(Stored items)
+--
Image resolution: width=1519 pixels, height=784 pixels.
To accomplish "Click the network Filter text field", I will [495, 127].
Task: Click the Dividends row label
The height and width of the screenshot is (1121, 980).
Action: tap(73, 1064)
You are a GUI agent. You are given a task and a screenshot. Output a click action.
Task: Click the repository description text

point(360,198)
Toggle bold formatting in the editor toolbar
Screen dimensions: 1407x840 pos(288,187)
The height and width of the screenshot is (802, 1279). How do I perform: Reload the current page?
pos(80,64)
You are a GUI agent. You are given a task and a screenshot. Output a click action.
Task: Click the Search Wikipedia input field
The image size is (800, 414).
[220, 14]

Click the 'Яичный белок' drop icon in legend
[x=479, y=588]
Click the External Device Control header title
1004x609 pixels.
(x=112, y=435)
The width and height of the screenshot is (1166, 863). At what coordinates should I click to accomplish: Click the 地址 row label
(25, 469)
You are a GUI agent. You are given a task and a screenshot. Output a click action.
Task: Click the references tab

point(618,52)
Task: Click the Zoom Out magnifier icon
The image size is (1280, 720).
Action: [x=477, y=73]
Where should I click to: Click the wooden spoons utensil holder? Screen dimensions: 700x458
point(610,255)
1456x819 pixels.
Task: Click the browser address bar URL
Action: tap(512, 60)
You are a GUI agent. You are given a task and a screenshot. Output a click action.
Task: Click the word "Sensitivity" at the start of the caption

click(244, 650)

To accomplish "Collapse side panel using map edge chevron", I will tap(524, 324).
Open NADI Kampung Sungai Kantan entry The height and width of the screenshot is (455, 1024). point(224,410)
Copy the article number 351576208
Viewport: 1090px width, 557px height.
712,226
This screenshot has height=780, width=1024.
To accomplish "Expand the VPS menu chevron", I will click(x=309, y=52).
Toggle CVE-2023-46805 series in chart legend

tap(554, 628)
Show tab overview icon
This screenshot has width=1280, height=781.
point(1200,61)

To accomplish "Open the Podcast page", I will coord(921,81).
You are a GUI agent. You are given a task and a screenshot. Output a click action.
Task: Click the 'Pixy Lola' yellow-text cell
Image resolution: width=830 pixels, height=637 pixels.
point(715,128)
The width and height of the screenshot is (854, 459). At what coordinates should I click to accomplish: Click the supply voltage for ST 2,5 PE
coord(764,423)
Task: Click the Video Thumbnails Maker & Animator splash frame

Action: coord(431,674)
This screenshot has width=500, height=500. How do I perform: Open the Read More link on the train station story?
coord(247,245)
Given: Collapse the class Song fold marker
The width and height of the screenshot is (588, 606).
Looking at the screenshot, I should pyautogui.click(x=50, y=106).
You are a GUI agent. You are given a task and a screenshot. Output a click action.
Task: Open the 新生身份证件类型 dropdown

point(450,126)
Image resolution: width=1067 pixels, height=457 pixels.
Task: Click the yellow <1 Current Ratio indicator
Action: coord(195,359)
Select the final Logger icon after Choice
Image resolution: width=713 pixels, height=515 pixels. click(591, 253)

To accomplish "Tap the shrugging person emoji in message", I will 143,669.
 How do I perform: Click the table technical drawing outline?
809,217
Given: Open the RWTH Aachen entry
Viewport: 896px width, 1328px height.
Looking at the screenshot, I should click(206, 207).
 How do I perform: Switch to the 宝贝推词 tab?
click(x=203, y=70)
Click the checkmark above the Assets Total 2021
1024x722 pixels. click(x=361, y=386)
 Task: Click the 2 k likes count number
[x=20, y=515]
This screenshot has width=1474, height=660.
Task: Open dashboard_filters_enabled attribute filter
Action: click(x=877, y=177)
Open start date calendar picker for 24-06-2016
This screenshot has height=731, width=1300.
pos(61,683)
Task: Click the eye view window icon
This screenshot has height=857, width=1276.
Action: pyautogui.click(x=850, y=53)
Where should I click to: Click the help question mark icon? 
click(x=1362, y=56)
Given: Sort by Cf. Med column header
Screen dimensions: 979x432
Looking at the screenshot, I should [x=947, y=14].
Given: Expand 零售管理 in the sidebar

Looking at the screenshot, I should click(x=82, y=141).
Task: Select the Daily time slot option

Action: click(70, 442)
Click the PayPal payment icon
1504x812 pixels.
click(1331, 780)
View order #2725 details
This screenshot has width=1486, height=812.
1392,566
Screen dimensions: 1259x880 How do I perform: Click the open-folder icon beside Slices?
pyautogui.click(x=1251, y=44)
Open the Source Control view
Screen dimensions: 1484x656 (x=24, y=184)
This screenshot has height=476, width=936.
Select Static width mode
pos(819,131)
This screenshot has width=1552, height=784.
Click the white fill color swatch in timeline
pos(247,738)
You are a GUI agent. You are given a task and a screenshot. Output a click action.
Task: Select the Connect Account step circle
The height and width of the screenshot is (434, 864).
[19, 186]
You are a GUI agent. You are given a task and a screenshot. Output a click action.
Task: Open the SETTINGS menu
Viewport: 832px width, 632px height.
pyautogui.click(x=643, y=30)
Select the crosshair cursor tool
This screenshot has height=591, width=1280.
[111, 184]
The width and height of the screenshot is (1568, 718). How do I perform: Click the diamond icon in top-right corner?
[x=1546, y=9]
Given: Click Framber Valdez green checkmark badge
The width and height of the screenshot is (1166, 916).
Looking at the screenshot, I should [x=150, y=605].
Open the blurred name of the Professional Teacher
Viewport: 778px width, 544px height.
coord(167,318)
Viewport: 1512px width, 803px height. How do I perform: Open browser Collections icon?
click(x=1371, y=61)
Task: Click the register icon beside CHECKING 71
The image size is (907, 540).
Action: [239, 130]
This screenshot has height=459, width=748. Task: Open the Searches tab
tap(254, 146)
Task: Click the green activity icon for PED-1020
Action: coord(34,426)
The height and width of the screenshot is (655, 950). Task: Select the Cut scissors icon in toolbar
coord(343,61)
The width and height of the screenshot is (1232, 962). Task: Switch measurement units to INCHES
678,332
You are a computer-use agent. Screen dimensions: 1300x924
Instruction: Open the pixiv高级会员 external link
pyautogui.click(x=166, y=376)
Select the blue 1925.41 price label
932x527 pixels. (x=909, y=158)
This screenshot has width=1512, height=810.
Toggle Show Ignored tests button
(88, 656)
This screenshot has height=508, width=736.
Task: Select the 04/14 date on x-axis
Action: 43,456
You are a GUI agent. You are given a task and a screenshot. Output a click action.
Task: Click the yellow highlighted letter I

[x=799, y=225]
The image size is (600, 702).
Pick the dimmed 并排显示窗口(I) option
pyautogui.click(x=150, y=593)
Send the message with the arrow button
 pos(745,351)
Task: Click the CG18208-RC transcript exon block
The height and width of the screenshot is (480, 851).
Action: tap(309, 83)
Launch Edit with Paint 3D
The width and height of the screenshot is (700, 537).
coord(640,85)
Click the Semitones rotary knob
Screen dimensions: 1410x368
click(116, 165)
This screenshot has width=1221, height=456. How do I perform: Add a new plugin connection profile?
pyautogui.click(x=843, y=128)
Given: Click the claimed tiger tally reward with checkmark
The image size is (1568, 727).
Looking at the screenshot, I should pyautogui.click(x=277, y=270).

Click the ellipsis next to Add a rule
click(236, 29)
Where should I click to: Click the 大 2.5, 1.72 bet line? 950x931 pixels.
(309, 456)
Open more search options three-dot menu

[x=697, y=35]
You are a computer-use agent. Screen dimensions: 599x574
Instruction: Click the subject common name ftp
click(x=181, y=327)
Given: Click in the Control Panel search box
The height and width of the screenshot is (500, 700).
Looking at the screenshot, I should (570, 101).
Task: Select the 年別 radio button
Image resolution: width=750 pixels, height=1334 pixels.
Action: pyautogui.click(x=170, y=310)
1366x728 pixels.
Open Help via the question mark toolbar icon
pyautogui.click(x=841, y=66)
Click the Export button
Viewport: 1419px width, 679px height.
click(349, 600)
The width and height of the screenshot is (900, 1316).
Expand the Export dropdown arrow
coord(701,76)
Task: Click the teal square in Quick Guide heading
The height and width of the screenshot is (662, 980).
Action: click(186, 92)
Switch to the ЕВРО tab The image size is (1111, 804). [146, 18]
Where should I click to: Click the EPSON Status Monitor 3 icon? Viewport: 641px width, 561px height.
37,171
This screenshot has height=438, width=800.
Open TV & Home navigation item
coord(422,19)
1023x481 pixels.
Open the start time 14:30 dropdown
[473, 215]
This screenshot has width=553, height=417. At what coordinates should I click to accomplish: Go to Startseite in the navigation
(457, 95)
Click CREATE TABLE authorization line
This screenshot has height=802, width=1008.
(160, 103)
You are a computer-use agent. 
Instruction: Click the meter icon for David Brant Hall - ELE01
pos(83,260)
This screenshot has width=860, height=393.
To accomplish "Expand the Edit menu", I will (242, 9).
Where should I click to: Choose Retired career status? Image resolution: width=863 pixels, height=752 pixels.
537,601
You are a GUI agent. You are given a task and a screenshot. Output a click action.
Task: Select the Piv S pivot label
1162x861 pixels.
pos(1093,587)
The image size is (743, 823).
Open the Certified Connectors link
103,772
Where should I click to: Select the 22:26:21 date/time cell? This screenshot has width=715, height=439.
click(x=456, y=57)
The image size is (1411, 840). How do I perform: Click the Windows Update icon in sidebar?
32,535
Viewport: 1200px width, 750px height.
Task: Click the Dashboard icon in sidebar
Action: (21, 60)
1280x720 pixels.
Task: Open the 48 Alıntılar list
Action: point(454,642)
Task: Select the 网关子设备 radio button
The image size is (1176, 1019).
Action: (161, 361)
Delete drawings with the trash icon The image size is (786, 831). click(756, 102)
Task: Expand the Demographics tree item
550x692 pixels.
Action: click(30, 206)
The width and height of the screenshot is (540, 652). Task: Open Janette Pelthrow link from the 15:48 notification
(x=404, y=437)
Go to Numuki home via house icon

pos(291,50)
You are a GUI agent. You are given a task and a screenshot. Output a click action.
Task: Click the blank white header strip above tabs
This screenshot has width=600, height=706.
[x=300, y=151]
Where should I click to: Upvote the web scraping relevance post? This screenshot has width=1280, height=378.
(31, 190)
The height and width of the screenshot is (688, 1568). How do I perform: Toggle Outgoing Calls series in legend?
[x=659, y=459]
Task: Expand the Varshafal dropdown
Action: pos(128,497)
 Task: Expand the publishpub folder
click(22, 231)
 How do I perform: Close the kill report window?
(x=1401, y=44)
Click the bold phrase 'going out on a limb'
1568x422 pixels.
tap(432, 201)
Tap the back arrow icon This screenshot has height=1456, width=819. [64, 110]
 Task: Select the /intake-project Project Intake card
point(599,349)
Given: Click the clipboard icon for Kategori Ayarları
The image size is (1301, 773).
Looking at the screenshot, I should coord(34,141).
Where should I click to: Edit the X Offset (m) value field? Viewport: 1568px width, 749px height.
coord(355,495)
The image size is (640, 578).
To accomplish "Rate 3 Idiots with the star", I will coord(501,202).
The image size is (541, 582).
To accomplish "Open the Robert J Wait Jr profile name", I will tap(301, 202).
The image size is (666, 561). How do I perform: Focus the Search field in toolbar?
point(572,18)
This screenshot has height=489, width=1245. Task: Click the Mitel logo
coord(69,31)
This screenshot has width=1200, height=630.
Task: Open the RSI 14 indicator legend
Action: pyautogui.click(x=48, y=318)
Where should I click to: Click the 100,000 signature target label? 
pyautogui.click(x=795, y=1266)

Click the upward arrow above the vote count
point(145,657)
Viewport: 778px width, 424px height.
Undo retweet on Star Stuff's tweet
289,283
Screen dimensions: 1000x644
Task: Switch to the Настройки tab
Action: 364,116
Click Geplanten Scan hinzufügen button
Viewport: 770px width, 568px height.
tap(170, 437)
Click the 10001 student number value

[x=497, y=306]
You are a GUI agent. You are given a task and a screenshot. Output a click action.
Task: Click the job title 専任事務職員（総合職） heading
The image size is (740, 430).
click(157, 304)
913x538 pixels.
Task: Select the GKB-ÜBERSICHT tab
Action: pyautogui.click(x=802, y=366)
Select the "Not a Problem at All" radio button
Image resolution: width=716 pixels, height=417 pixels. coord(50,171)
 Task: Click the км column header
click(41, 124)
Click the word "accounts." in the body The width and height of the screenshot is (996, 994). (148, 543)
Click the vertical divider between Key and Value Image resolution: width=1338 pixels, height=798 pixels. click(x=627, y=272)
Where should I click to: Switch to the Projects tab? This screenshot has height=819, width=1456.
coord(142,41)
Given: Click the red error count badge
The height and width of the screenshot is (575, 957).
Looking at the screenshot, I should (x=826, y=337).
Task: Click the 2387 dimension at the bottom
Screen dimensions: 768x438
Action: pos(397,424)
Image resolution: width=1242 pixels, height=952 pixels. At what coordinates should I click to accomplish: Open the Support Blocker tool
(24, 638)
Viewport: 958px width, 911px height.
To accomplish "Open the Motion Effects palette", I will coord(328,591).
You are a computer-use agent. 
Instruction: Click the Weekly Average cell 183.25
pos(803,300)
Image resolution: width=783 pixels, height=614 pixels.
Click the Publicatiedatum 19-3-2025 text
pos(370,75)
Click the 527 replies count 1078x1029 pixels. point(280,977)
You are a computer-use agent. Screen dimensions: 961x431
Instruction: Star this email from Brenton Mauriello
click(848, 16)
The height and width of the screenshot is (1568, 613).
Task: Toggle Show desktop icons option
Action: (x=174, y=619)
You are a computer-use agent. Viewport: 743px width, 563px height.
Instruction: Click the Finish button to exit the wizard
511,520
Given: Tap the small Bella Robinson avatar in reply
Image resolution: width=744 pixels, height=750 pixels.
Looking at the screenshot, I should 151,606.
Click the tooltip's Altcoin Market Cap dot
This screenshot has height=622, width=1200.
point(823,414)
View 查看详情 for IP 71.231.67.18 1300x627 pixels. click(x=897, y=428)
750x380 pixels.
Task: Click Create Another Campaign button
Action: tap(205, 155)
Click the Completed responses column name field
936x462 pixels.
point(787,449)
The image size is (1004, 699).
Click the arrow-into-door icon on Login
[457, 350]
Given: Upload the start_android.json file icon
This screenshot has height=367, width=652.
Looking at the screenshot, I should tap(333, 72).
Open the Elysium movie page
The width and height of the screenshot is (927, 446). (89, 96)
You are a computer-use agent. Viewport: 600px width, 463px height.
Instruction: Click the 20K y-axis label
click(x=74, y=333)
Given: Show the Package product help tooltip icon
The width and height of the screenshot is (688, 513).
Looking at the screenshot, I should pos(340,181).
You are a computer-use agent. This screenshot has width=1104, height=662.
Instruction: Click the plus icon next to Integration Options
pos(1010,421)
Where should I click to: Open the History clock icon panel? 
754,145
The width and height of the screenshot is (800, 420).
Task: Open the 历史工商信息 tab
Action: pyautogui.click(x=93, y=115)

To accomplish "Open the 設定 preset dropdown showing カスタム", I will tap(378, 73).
+--
- **Your objective**: Please copy every line from the entries that includes the word "Collapse".

- **Exercise response**:
To accomplish "Collapse side panel using map edge chevron", I will tap(524, 324).
Given: Collapse the class Song fold marker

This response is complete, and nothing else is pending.